Application of dexmedetomidine in perioperative period of aortic root reconstruction surgery

  • 摘要:
    目的 探讨主动脉根部重建术患者围术期应用右美托咪定24 h对术后心房颤动(简称房颤)及谵妄事件发生情况的影响。
    方法 选取择期行体外循环下心脏手术的600例患者作为研究对象,最终584例患者进入随机化分组,治疗组和对照组各292例。治疗组接受右美托咪定治疗,对照组接受生理盐水安慰剂治疗。观察2组患者术后5 d内房颤事件、谵妄事件发生情况及其他临床指标,并分析不同亚组间房颤事件、谵妄事件的差异。
    结果 治疗组术后5 d内房颤事件发生率及谵妄事件发生率均低于对照组,差异有统计学意义(P<0.05); 亚组分析显示,对于房颤事件,右美托咪定在体外循环时间>180 min、主动脉阻断时间>120 min时具有保护作用; 对于谵妄事件,右美托咪定在体外循环时间≤180 min、主动脉阻断时间≤120 min、肌酐无显著增高、左心室射血分数无显著下降、欧洲心脏手术风险评估系统Ⅱ评分低风险、异体红细胞输注量≤2 U时具有保护作用。

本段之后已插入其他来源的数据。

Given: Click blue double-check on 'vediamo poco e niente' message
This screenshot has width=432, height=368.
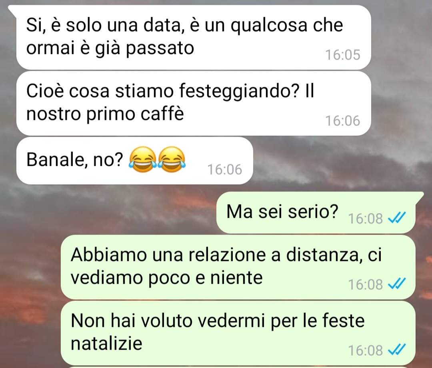Looking at the screenshot, I should [x=396, y=284].
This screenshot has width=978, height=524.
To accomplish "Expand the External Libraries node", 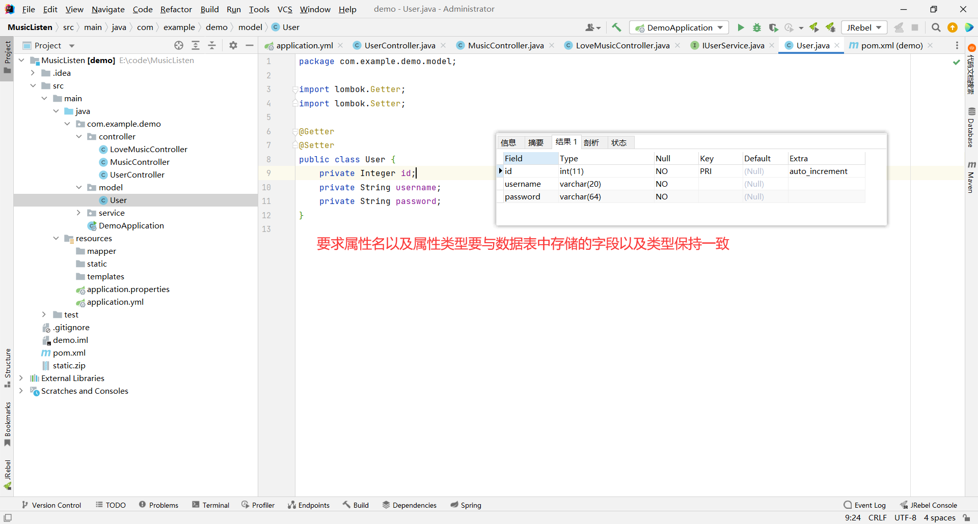I will click(21, 378).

    结论 主动脉根部重建手术患者围术期应用右美托咪定24 h, 可降低术后房颤及谵妄发生率。

     

    Abstract:
    Objective To investigate the effect of 24-hour perioperative application of dexmedetomidine on the occurrence of postoperative atrial fibrillation and delirium in patients undergoing aortic root reconstruction.

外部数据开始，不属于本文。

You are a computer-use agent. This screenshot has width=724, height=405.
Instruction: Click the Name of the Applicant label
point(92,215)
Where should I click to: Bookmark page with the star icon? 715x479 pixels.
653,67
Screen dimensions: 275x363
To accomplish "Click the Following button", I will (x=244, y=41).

    Methods A total of 600 patients scheduled for elective cardiac surgery under cardiopulmonary bypass were selected as the study subjects. Eventually, 584 patients were included in the randomized grouping, with 292 patients in treatment group and 292 patients in control group. The treatment group received dexmedetomidine treatment, while the control group received saline placebo treatment. The occurrence of atrial fibrillation and delirium events, as well as other clinical indicators, in the two groups of patients within 5 days after surgery were observed, and the differences in atrial fibrillation and delirium events among different subgroups were analyzed.

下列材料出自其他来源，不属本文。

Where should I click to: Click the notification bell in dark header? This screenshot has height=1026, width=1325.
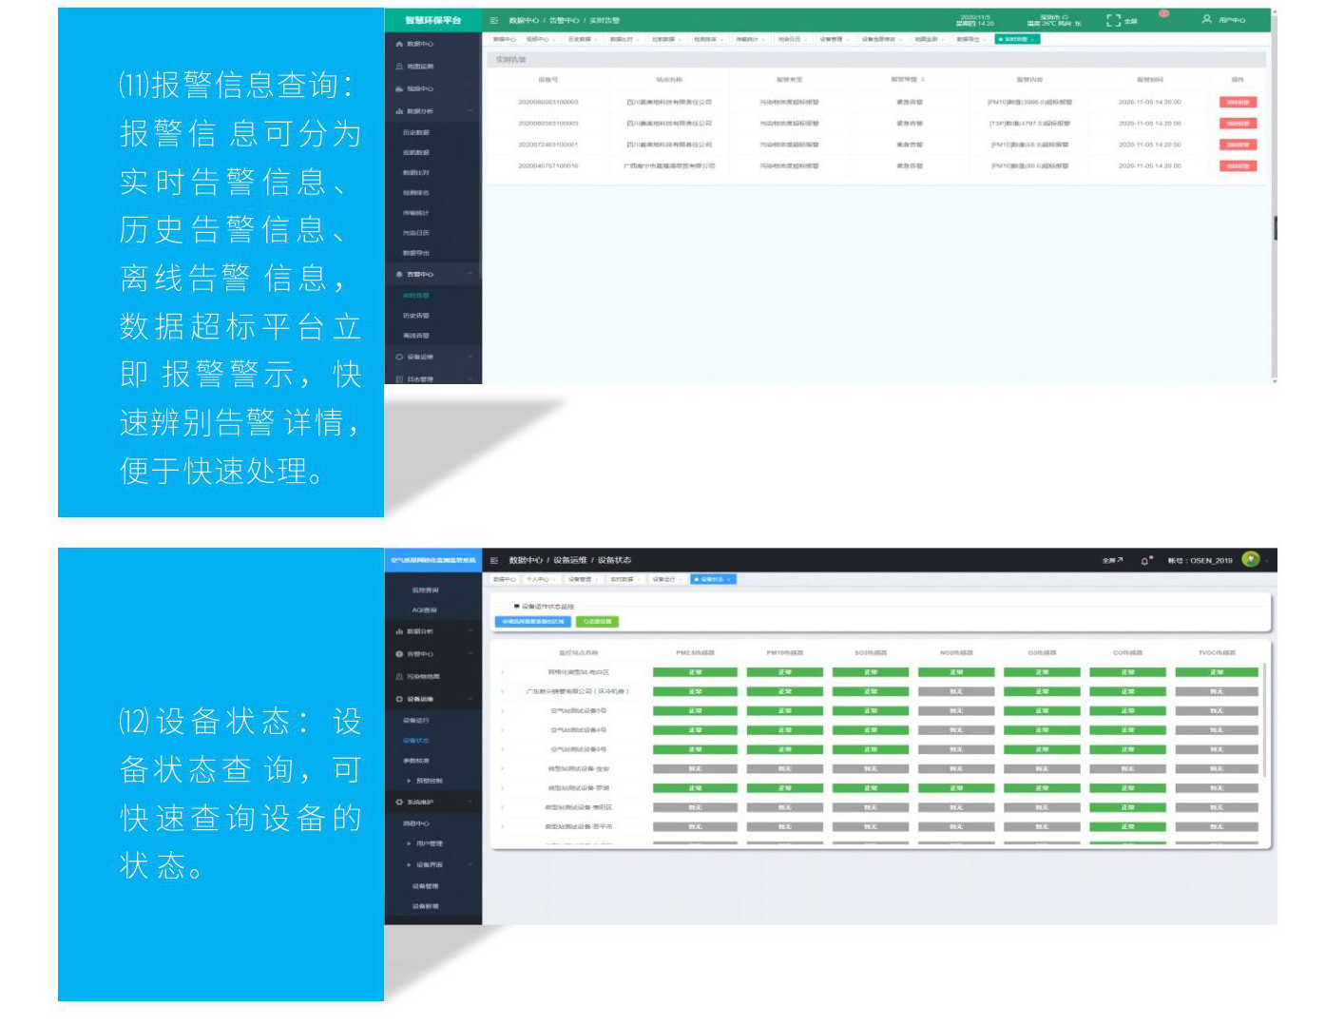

    Results The incidence rates of atrial fibrillation and delirium events within 5 days postoperatively in the treatment group were lower than those in the control group,with statistically significant differences (P<0.05). Subgroup analysis showed that for atrial fibrillation events, dexmedetomidine had a protective effect when the cardiopulmonary bypass time was >180 min, the aortic cross-clamping time was >120 min. For delirium events, dexmedetomidine had a protective effect when the cardiopulmonary bypass time was ≤180 min, the aortic cross-clamping time was ≤120 min, there was no significant increase in creatinine, no significant decrease in left ventricular ejection fraction (LVEF), the European System for Cardiac Operative Risk Evaluation Ⅱ score at low risk, and the allogeneic red blood cell transfusion volume was ≤2 U.
    Conclusion The 24-hour perioperative application of dexmedetomidine inpatients undergoing aortic root reconstruction can reduce the incidence of postoperative atrial fibrillation and delirium.